# Données fournies:

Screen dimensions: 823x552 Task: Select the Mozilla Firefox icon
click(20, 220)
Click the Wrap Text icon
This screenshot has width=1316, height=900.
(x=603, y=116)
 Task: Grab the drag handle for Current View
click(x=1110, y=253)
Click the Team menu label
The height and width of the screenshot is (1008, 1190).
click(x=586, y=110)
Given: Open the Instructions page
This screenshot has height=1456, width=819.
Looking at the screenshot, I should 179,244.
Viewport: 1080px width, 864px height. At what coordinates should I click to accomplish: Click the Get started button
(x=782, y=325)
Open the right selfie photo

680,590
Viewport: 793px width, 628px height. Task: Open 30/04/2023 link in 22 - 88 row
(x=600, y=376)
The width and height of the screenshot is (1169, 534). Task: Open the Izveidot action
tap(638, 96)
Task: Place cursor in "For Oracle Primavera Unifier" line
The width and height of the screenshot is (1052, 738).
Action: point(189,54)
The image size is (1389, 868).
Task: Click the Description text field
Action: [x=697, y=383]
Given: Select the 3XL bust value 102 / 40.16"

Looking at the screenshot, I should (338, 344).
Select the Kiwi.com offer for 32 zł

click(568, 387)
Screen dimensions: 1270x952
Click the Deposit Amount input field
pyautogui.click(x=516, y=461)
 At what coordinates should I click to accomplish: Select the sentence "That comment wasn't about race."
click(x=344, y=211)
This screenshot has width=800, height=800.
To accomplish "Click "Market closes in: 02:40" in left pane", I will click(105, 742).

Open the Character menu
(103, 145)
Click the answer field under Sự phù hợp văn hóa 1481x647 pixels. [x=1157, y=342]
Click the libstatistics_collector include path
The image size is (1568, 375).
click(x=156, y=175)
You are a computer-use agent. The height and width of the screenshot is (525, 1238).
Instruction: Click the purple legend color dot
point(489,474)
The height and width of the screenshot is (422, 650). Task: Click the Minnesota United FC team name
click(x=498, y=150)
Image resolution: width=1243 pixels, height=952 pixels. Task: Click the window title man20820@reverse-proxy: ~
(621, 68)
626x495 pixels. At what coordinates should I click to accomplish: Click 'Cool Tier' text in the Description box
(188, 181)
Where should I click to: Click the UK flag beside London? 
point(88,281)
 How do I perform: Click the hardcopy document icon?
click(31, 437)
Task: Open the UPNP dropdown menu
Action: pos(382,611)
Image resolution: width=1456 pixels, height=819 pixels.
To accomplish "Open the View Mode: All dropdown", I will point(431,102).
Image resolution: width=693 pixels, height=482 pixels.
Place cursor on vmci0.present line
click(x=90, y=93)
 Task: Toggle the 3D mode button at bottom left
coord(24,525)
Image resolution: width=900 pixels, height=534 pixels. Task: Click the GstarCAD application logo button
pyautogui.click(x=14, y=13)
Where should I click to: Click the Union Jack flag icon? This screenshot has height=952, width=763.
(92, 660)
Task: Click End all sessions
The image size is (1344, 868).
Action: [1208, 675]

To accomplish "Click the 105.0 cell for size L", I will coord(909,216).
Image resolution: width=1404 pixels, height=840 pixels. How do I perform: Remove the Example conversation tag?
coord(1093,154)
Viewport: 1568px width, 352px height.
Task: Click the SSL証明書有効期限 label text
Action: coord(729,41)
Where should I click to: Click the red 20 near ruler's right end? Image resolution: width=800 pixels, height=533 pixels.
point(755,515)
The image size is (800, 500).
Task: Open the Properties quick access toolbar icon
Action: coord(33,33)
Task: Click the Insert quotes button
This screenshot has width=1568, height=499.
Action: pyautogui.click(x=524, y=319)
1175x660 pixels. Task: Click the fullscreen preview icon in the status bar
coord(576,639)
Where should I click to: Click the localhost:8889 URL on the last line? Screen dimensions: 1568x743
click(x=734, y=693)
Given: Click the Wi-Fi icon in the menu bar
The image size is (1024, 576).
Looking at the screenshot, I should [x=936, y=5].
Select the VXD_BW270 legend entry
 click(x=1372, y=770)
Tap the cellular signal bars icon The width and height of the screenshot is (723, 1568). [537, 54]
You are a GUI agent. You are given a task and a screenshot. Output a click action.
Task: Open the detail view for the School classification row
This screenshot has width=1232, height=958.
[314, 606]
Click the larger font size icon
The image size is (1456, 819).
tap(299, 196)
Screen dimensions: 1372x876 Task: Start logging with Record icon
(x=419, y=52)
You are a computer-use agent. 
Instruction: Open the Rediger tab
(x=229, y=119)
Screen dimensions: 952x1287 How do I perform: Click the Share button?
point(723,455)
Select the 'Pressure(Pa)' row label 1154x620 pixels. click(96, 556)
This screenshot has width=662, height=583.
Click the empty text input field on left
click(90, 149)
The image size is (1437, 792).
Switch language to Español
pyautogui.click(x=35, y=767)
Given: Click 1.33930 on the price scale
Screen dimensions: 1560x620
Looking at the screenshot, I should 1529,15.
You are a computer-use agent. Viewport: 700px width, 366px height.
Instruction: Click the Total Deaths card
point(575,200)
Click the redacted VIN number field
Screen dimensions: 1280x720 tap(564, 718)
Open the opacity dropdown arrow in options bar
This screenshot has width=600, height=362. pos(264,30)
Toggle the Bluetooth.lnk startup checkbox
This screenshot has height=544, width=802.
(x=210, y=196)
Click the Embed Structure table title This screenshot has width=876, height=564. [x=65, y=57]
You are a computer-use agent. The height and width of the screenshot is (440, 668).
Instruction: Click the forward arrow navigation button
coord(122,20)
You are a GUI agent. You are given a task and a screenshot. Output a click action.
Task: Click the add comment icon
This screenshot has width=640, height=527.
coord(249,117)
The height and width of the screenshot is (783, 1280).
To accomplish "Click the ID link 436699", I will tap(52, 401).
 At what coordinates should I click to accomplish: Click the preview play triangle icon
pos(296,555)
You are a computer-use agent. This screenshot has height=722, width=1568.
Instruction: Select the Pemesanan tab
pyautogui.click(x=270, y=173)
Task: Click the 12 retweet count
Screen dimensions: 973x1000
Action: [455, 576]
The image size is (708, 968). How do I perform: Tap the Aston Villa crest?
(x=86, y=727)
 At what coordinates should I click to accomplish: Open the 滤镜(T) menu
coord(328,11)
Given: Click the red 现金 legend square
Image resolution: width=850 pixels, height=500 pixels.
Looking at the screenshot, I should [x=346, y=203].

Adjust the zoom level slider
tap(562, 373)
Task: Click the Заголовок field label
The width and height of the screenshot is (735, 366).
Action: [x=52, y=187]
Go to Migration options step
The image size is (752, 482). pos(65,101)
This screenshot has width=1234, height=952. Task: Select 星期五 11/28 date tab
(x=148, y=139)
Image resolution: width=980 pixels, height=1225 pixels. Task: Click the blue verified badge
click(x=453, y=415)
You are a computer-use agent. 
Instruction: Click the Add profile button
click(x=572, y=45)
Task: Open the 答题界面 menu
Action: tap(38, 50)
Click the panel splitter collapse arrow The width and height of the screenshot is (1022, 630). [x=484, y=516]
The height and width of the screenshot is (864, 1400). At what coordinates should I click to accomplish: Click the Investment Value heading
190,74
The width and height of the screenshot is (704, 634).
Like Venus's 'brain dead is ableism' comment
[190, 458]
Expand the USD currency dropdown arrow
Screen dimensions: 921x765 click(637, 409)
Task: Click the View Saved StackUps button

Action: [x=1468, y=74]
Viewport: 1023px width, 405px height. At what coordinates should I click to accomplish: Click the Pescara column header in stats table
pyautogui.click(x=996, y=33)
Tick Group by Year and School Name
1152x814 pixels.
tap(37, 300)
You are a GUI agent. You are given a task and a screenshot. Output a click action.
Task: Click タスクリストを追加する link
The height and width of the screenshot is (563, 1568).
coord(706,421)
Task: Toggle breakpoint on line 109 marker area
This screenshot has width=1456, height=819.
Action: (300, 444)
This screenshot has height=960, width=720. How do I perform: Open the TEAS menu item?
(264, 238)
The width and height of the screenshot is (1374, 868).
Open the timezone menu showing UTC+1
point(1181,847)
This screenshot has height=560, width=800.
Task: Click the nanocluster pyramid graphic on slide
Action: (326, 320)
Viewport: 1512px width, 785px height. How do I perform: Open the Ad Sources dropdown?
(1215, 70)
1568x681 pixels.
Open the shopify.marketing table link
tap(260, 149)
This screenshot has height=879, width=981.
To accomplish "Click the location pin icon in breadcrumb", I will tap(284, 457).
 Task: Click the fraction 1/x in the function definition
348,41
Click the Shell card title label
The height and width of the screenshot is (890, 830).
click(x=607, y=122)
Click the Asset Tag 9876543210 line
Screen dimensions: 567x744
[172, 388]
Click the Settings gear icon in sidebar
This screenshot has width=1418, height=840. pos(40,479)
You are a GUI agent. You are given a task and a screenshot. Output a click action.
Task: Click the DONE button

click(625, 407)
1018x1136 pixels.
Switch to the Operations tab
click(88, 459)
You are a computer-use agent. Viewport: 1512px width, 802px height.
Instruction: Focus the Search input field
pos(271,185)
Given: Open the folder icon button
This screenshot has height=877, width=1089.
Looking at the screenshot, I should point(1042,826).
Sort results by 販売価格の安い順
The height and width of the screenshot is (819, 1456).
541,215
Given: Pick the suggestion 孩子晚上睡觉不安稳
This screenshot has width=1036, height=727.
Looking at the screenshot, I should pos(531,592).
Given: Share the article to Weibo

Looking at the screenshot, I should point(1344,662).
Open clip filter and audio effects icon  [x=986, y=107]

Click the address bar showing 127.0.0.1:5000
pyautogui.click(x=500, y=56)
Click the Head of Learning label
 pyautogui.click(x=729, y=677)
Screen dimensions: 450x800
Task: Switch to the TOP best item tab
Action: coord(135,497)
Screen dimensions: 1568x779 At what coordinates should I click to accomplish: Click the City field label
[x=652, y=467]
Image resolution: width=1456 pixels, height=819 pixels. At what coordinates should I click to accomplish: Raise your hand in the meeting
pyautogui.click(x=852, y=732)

# Consigne:
Recopiez à l'identique les lignes des entrées ci-dessus, du début jusqu'à la ligne contenant "(x=600, y=376)", celle-ci comprise.

# Résultat:
Screen dimensions: 823x552 Task: Select the Mozilla Firefox icon
click(20, 220)
Click the Wrap Text icon
This screenshot has width=1316, height=900.
(x=603, y=116)
 Task: Grab the drag handle for Current View
click(x=1110, y=253)
Click the Team menu label
The height and width of the screenshot is (1008, 1190).
click(x=586, y=110)
Given: Open the Instructions page
This screenshot has height=1456, width=819.
Looking at the screenshot, I should 179,244.
Viewport: 1080px width, 864px height. At what coordinates should I click to accomplish: Click the Get started button
(x=782, y=325)
Open the right selfie photo

680,590
Viewport: 793px width, 628px height. Task: Open 30/04/2023 link in 22 - 88 row
(x=600, y=376)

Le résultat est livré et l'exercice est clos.